Myth #3: Those Who Take a Long, Hard Look At Tuition Rates Have the Least Money

Once a parent has decided that a Christian school is right for their child, income has little to do with where tuition falls as an influential factor in the enrollment decision.  Parents who reported family incomes of under $35,000 didn’t rate tuition much differently than those who reported incomes of over $75,000.  The primary difference between these two income groups is in how they perceive they can manage debt, and especially how influential tuition assistance is in deciding if they can enroll their children in a Christian school.

Myth #4: If Tuition is Too Low, Surely It Can Be Raised

The issue of tuition corresponds more closely with financial value than with almost anything else.  Financial value is a complex issue because it involves so many facets of the school’s life.  It is strongly recommended that the issue of what parents are willing to pay be discussed only in light of comprehensive survey results (it is not unusual for a lower tuition rate to create a situation of lower financial value).
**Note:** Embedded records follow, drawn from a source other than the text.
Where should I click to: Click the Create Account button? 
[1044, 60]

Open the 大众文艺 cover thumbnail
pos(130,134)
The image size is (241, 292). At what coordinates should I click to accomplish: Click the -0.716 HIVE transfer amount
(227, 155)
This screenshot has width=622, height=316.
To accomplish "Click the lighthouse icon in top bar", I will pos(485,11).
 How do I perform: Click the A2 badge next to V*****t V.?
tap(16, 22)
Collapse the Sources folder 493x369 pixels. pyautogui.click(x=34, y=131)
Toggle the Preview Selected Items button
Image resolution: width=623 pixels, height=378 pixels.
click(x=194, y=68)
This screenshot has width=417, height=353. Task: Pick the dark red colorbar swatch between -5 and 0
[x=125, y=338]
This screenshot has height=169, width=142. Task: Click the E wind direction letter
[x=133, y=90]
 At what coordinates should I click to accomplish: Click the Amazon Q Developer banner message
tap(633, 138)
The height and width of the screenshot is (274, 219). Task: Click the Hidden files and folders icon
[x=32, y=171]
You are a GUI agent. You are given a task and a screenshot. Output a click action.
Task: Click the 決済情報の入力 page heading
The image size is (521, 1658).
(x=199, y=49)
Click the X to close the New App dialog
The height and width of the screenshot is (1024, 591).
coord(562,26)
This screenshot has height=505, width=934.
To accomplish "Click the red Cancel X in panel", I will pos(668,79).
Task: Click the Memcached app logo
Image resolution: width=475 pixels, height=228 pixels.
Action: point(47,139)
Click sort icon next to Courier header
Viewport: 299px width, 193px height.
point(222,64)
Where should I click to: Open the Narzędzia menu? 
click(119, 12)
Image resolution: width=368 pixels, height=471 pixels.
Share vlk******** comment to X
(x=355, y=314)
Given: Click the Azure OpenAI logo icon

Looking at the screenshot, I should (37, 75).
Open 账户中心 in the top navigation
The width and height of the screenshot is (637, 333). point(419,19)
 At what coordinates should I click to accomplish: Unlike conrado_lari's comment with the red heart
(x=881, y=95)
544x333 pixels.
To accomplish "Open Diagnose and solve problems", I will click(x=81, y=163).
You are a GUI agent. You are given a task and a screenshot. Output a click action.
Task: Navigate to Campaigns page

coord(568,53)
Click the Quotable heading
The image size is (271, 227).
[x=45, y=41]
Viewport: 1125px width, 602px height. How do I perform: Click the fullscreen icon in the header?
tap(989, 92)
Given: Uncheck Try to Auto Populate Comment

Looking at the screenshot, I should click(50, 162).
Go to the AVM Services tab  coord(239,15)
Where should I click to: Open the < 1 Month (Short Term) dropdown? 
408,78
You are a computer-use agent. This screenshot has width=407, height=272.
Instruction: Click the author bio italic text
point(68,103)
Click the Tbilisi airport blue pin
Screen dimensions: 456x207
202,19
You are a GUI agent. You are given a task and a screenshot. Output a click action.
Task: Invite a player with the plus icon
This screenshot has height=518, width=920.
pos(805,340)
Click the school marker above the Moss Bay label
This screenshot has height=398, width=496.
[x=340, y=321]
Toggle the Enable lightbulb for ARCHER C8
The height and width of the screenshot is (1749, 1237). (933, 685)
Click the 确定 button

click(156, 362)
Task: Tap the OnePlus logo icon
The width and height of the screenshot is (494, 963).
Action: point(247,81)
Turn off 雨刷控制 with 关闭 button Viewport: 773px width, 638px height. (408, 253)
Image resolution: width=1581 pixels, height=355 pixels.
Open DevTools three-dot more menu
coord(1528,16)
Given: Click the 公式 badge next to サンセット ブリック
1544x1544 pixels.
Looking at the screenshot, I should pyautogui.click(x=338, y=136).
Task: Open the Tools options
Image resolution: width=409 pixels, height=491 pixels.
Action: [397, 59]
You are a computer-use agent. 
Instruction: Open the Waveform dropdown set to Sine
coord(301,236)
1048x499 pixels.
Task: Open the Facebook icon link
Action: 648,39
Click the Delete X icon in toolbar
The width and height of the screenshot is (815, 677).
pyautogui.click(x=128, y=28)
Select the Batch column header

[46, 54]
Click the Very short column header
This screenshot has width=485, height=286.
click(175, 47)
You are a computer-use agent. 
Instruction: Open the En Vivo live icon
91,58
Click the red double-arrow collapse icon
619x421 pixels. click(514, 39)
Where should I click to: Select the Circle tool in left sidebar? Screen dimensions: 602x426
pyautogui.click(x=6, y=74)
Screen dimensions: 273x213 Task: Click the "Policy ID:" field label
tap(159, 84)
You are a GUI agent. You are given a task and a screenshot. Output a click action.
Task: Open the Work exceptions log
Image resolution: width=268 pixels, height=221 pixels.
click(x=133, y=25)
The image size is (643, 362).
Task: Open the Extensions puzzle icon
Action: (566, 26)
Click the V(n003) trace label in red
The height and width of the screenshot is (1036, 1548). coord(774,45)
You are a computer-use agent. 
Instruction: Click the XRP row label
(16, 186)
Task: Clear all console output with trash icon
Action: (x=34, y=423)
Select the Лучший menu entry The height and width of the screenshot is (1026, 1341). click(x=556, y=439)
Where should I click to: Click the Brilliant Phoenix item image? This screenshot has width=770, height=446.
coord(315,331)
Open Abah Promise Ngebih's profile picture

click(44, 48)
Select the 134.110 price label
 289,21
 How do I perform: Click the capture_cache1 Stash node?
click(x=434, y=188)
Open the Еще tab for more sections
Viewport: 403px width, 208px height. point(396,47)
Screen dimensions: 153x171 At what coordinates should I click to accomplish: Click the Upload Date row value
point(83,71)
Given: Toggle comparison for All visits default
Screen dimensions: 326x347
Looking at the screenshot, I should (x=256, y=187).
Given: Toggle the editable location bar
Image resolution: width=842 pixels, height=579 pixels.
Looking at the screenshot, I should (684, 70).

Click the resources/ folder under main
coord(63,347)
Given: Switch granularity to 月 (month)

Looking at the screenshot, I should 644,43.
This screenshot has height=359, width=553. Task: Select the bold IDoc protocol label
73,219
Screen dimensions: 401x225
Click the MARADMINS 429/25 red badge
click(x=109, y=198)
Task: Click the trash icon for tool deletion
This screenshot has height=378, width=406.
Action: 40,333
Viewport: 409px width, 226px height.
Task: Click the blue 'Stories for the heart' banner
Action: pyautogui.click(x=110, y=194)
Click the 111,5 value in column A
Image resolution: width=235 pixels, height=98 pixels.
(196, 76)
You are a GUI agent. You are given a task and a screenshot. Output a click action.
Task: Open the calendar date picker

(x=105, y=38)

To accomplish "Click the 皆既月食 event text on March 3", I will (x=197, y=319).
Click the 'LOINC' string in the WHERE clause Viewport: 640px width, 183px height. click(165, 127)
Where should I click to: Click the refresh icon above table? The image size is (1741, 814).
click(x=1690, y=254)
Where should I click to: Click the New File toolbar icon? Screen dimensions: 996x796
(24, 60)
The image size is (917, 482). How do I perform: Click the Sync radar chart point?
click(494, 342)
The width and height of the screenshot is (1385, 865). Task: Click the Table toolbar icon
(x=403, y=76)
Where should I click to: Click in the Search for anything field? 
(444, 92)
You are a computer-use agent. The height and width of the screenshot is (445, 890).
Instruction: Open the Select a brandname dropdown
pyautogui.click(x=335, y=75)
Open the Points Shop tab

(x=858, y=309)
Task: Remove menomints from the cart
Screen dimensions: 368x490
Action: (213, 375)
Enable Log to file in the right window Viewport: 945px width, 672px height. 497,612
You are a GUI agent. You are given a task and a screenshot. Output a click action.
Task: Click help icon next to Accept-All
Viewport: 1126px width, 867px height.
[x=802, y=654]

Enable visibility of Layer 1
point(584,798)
However, more money is typically needed to strengthen programming, staffing, and other offerings, which raises financial value.

FACTS
Fact #1: When Tuition Is A Major Concern to a Family, It Has More to Do with Financial Value than with Family Income or Tuition Rate

Parents want to know that they are making a good investment in their child’s life.  A basic assumption is that spiritual training and good academics are present.  However, the following are the items that our PinPoint Surveys have shown to have the greatest effect on financial value (these could also provide an agenda for improving your school’s perceived value):

  1. Policies.  Particularly financial aid, business, discipline and fundraising policies.  Other policies were measured, but these topped the list.
  2. Leadership.  The leadership variables that rose to the top are: internal organization, board leadership and administrative leadership.
  3. Relationships. First on the list is the parent’s relationship with the Administrator, followed by that with teachers and business office; and then student’s relationships with each other and teachers. Unlike what is usually the case in public schools, parents desire a relationship with school personnel.
  4. Atmosphere. A caring environment: friendliness, responsiveness, sensitivity, school spirit, and student behavior are specific factors affecting atmosphere.
  5. Public Relations.  Both the frequency of your communication with parents and the quality (appearance) of what they actually receive.
  6. Curriculum.  This includes the courses you offer, how creatively they are delivered, how well you integrate a Biblical worldview and how well you prepare children for college and work.
  7. Parental involvement.  Increased parental involvement yields increased parent pride, a better understanding of the school’s mission, and an increase in perceived financial value.
 
What are all these saying?  That these are factors that create and/or destroy financial value in a school.​

It is often true that higher tuition and higher perceived value go together.  
The part these factors play in determining the value of your education cannot be overemphasized.  The best way to enhance your school’s financial value begin by developing specific, measurable plans to address each of these critical areas.  It is best if these plans are based on measurable objective survey results.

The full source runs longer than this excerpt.